Nietzsche has long been recognized for his confrontational position towards liberal political and educational institutions. He is arguably the greatest critic of liberalism to emerge from within the philosophy realm. Scholars have learned from him to feel disdain for sheer safety and material prosperity, and to see the danger of conformism lurking behind the apparent freedoms we are offered. From early stage in his life and career, he sides with the romantic belief that “the aim of all culture is to generate geniuses” and he looks for the life of a genius in the philosopher, in his case, Schopenhauer. Nietzsche advocated the need for philosopher-geniuses as rulers, as opposed to Plato’s beliefs that a society should be ruled by philosopher-kings (Shattuck, 1995). Nonetheless, a quick literature review suggests that Nietzsche has not received much attention in the realm of education.

From Plato to D.H. Lawrence, the topic of education has been the focus of much debate throughout the centuries. The question however persists amid educational circles, literary reviews, and at cocktail parties: are our schools ready to educate their students to live their lives as they should, based on values and moral ethics that point them to what Plato called the “good, incorruptible, and just”?

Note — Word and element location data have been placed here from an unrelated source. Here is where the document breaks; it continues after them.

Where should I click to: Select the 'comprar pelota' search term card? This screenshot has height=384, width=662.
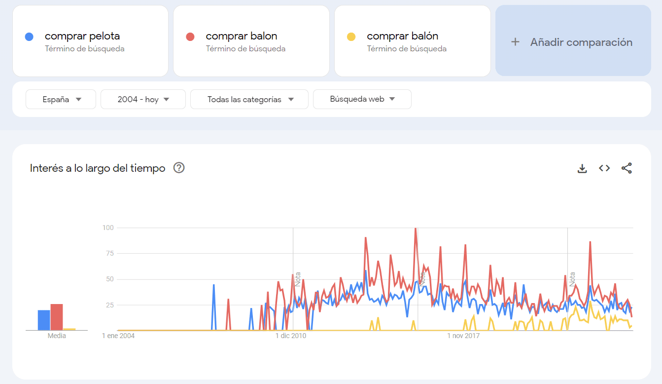point(90,41)
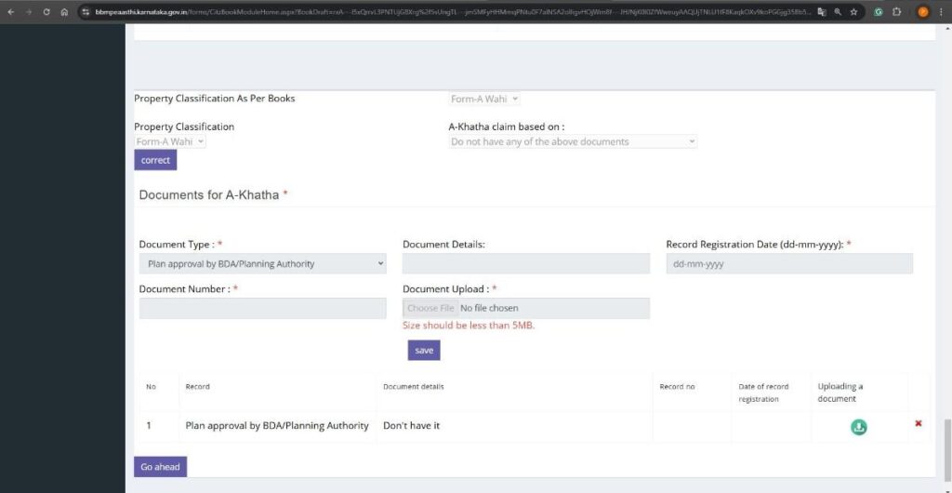Reload the current browser page
This screenshot has width=952, height=493.
coord(46,12)
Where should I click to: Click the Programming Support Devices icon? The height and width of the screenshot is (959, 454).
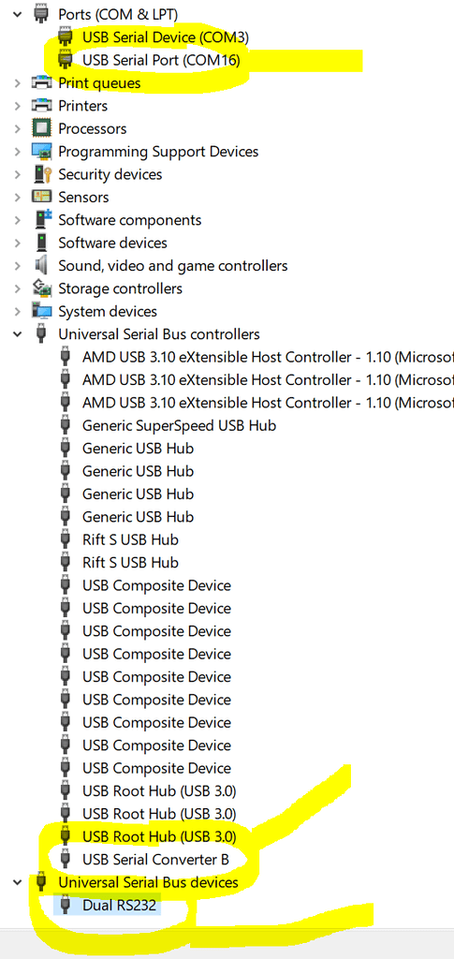41,151
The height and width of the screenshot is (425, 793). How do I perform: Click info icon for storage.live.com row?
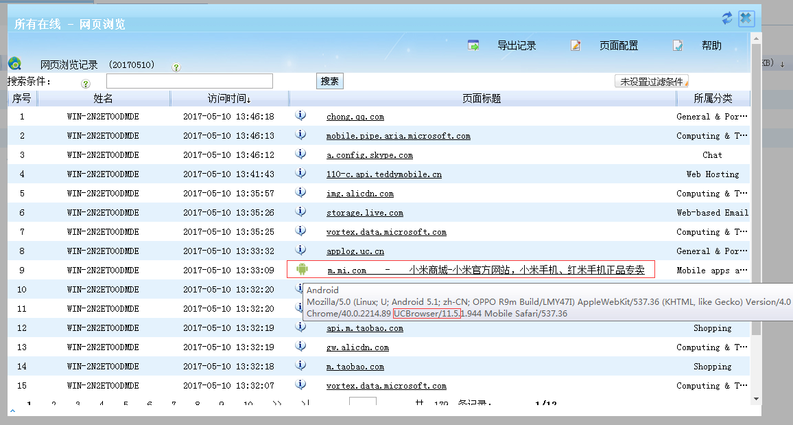click(300, 211)
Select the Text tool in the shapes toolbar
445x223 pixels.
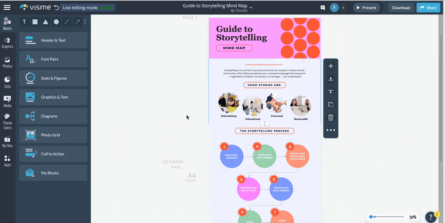24,22
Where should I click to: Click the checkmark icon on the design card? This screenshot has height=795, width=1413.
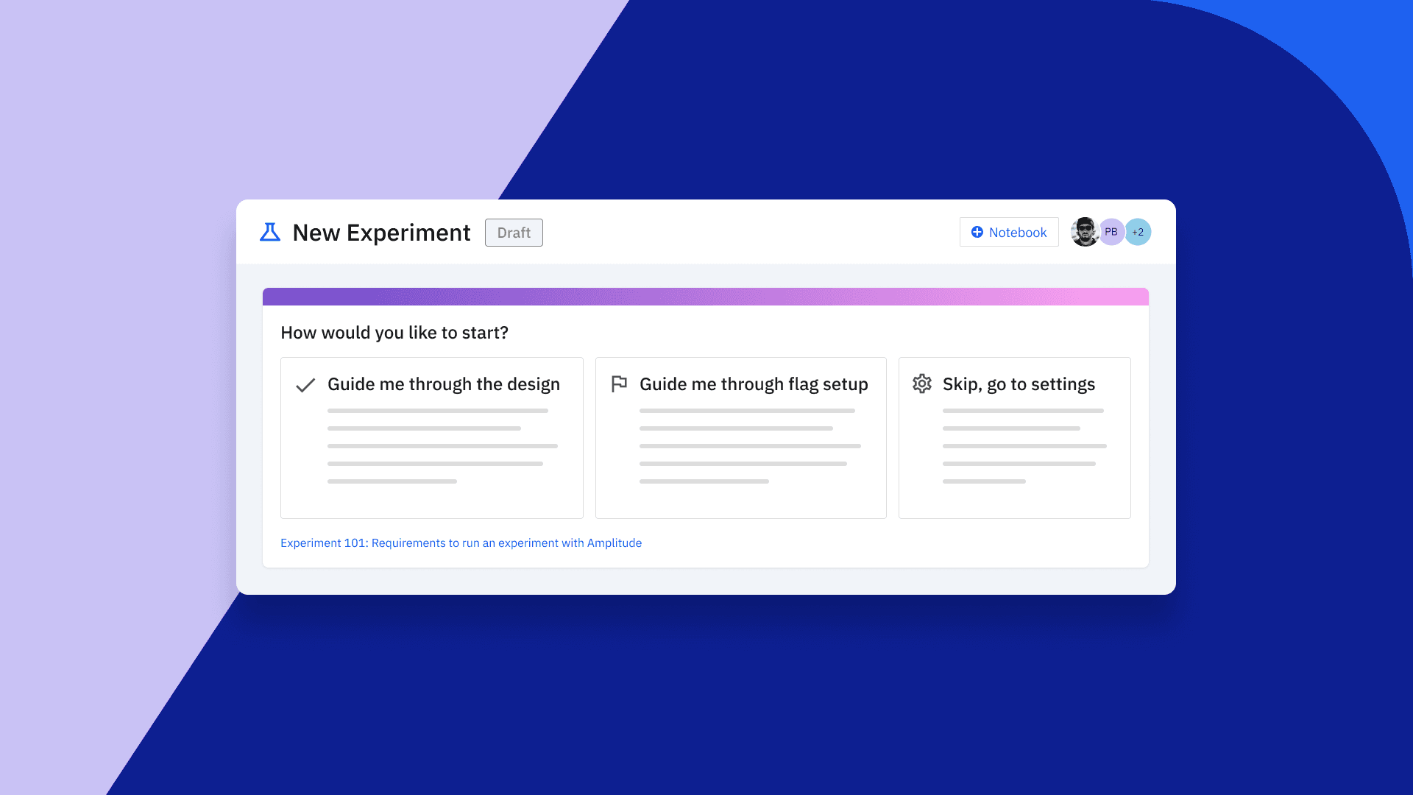tap(304, 384)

In The Republic, written more than two thousand years ago, Plato outlined a series of physical and intellectual practices that would warrant a form of society that was just and full of virtue, a society that was planned, with citizens who were educated from very early ages. For Socrates, only education could guarantee that children would one day become responsible (and just!) citizens, committed to the well being of the whole city (polis). In this process, Socrates emphasized the importance of educating a citizen with community values geared towards the city. By contrast, the lack of education would raise citizens that were only concerned about themselves and would, therefore, govern the city to fulfill their own interests. Socrates warns us against the decadency of the citizens of Athens, which was governed by corrupted individuals, due to lack of proper education.